かつて、ピアノの独奏で「ニューエイジミュージック」という新しいジャンルを確立したWindham Hill Recordsのピアニスト、 George Winstonが、ハワイのスラックキーギターという独特の奏法に出会い、そのバックボーンにまで魅入られて新たにDancing Cat Recordsというレーベルを立ち上げ、熱心にその世界観をCDで世に伝え、人々の理解を勧めるべく活動してきた。
そんな彼のカタログには、これまでこのブログで紹介してきたRay KaneCyril PahinuiOzzie KotaniBarney Isaacs & George Kuoをはじめ、まだ、紹介しきれていない数多くのスラックキーマスターズが含まれる。
そんなリストにあって、Keola Beamerは唯一、2枚作品を発表しているアーティストである。

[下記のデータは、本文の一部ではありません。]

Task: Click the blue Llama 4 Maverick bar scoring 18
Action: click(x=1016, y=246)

改めて、Keola Beamerという人物を紹介すると、本名をKeolamaikalani Breckenridge Desha Beamerといい、1951年2月18日にホノルルで生まれたが、ビッグアイランドのワイメア/カムエラで成長する。

15世紀からハワイ王朝に支える音楽一家の一員として教育を受け、正統に伝統を継承し、正しいハワイ文化の伝統継承の手段としての音楽と向かい合ってきた。

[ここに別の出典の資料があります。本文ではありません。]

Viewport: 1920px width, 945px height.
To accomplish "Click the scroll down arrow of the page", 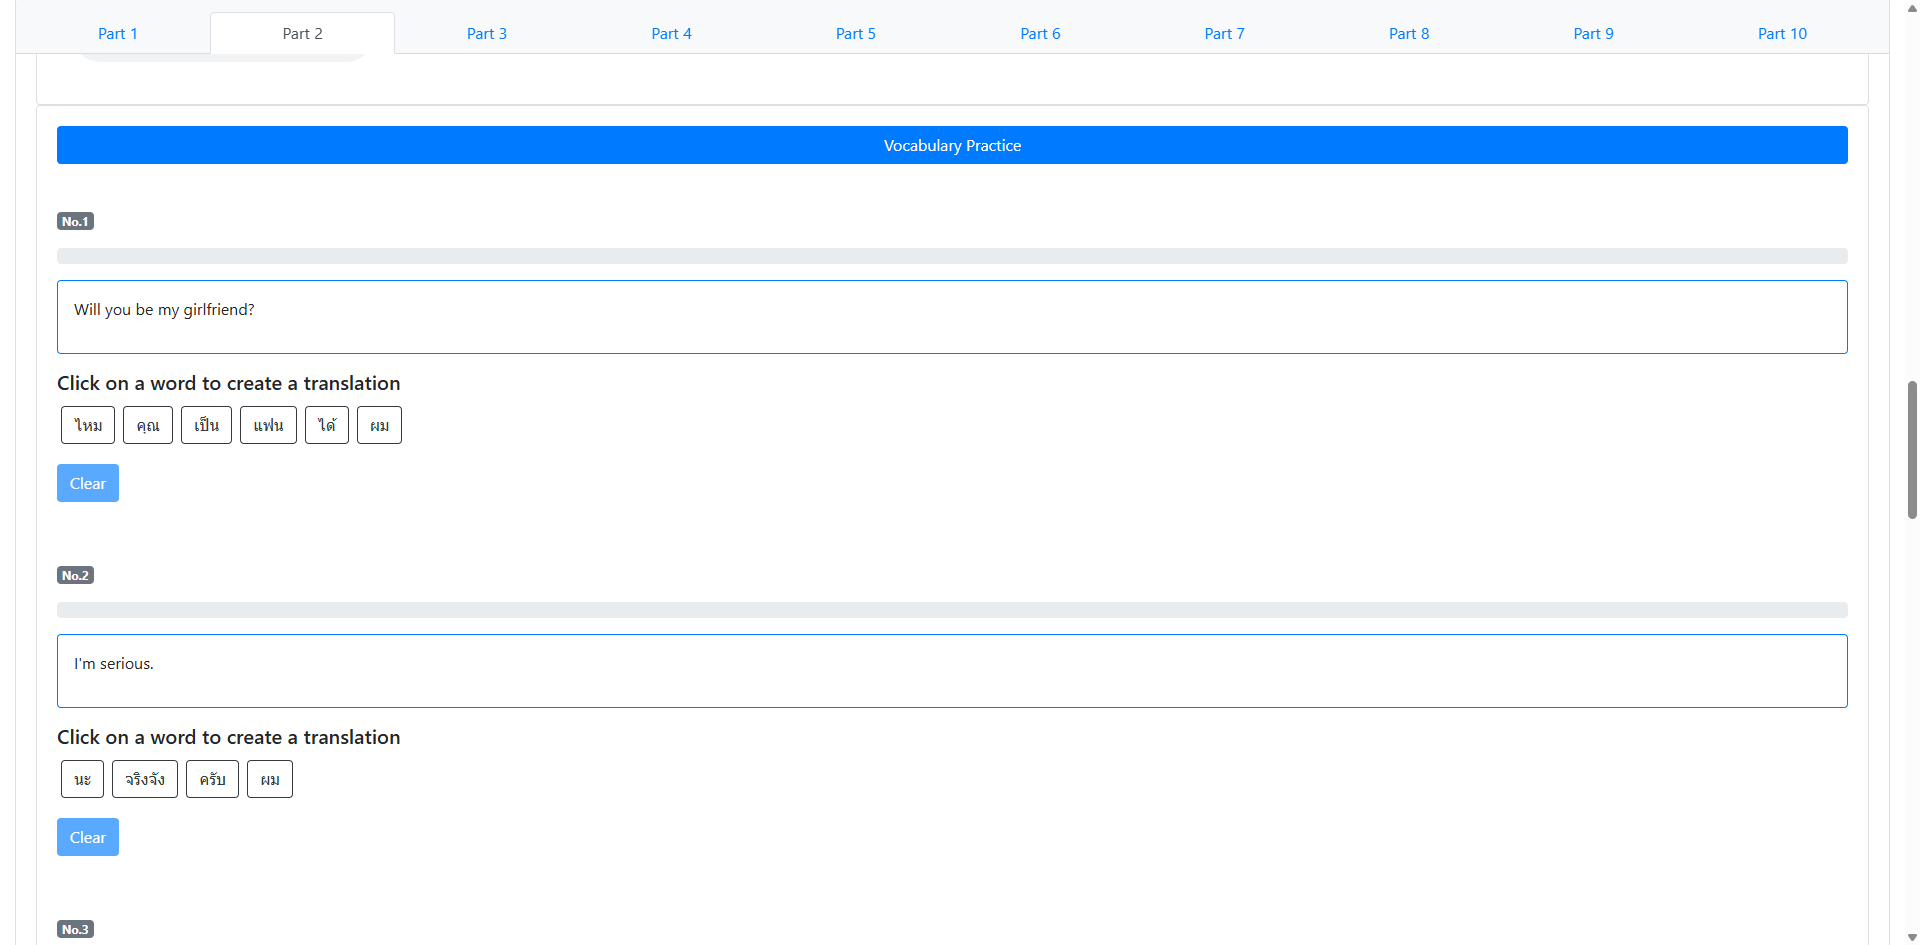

さらに、Keolaはスラックキーというハワイ独特のオープンチューニングに独特の共鳴弦による倍音が存在することに気づき、そうしたハワイならではの音場、もしくは音響学に着目して今回のレコーディングに臨んだという。

Keolaは、彼自身の革新と解釈を加えながら音楽の伝統を認め、故ギャビーパヒヌイの遺産を引き継ぎつつ、 ナイロン弦とスチール弦のアコースティックで演奏され、時には微妙なエレキギターを伴うクラシックなインスピレーションを得たアレンジメントが、スラックキーを非常に独特で魅力的なものにする本質的なハワイの属性を失うことなく、モダンな雰囲気さえ漂わせている。